洪亮的嗓音带着极不讲理的霸道在大厅里荡开。
张天德和杨洋都是咧嘴,知道这武痴老爷子那不讲理的劲儿又来了,可也不敢阻拦,拦也是白拦。
张龙也是张大了嘴巴,没想到这老爷子还跟以前一样蛮横,只有他欺负别人,别人绝对不能欺负他。
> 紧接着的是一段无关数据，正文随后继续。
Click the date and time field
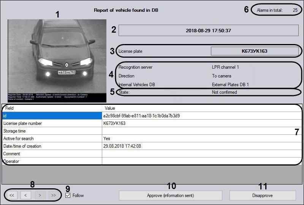The width and height of the screenshot is (304, 205). point(209,30)
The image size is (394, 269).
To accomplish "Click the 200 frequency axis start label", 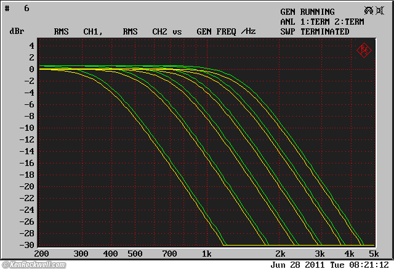I will (x=41, y=254).
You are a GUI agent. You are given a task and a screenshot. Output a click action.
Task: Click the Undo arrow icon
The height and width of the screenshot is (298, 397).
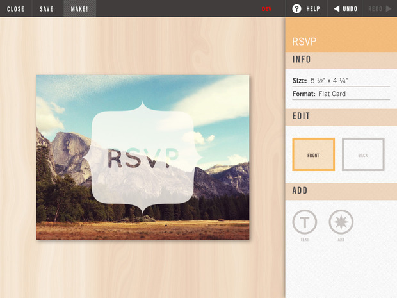click(337, 9)
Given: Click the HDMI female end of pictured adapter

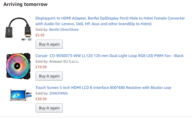Looking at the screenshot, I should pyautogui.click(x=8, y=32).

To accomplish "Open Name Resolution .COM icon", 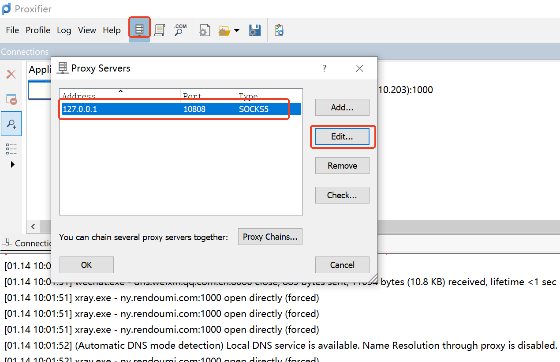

感受着爷爷身上那暴怒的气势,心中讷讷道:“柳老师,这不能怪我哦。”
“呼啦!”老爷子站了起来,一身古朴的灰白长袍一抖,裹起一股劲风。
“都还愣着干什么,给我备车,我要去会会这个柳月清,看看她到底有多大胆子,敢如此对我孙子!”极具威严的目光扫过在场众人,张雷沉声喝道,话毕便拂袖朝着门口去了。
“咳,那个爷爷,别,别这样嘛,怎么说我也拿了人家一套武技,就算了吧……”张龙赶紧追了上去,他知道,爷爷是绝对的火爆脾气,他亲自出马,那个柳老师可就真的有的受了,虽然上次被柳月清打的不轻,但真的没有记仇,谁让自己主动惹人家呢。
然而,张雷理都不理张龙,径直走出了大厅,一身长袍无风自动,显然已经怒不可遏了。
张天德皱了皱眉头,赶紧跟了出去,也是知道只能顺着老爷子了,这老头倔脾气一上来,天王老子来了也没用。
杨洋也跟了上去,众人簇拥着老爷子往外走。
张天翼和张天武以及张荣和张虎四人还在后面看着,望着张龙那指手画脚不断为柳月清求情的模样,张天翼眯起了眼睛,咬牙切齿地呢喃道:“这臭小子还真会演戏。”
“演戏?”张荣眨了眨眼,“爹,您的意思是,他刚才都是装的?那这剑诀……”
“哼,”张天翼冷哼一声打断了儿子的话,“你以为,光凭耍赖当变态就能让人家把这么高超的武技拱手想让?开什么玩笑。”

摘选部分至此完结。